Since then, we’ve been working with the LangChain team on deeper integration of many tools across Cloudflare’s developer platform and are excited to share what we’ve been up to.
Today, we’re announcing five new key integrations with LangChain:
- Workers AI Chat Models: This allows you to use Workers AI text generation to power your chat model within your LangChain.js application.
- Workers AI Instruct Models: This allows you to use Workers AI models fine-tuned for instruct use-cases, such as Mistral and CodeLlama, inside your Langchain.js application.
- Text Embeddings Models: If you’re working with text embeddings, you can now use Workers AI text embeddings with LangChain.js.
- Vectorize Vector Store: When working with a Vector database and LangChain.js, you now have the option of using Vectorize, Cloudflare’s powerful vector database.
- Cloudflare D1-Backed Chat Memory: For longer-term persistence across chat sessions, you can swap out LangChain’s default in-memory chatHistory that backs chat memory classes like BufferMemory for a Cloudflare D1 instance.
With the addition of these five Cloudflare AI tools into LangChain, developers have powerful new primitives to integrate into new and existing AI applications.
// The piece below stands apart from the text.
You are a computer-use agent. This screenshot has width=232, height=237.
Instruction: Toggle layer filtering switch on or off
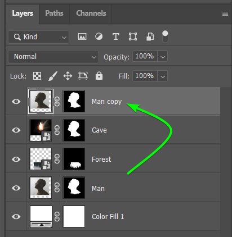coord(165,37)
With LangChain’s expressive tooling for mixing and matching AI tools and models, you can use Vectorize, Cloudflare AI’s text embedding and generation models, and Cloudflare D1 to build a fully-featured AI application in just a few lines of code.
Getting started with a Cloudflare + LangChain + Nuxt Multi-source Chatbot template
You can get started by using LangChain’s Cloudflare Chatbot template: https://github.com/langchain-ai/langchain-cloudflare-nuxt-template
This application shows how various pieces of Cloudflare Workers AI fit together and expands on the concept of retrieval augmented generation (RAG) to build a conversational retrieval system that can route between multiple data sources, choosing the one more relevant based on the incoming question. This method helps cut down on distraction from off-topic documents getting pulled in by a vector store’s similarity search, which could occur if only a single database were used.
The base version runs entirely on the Cloudflare Workers AI stack with the Llama 2-7B model. It uses:
- A chat variant of Llama 2-7B run on Cloudflare Workers AI
- A Cloudflare Workers AI embeddings model
- Two different Cloudflare Vectorize DBs (though you could add more!)
- Cloudflare Pages for hosting
- LangChain.js for orchestration
- Nuxt + Vue for the frontend
The bot will classify incoming questions as being about Cloudflare, AI, or neither, and draw on the corresponding data source for more targeted results. Everything is fully customizable - you can change the content of the ingested data, the models used, and all prompts!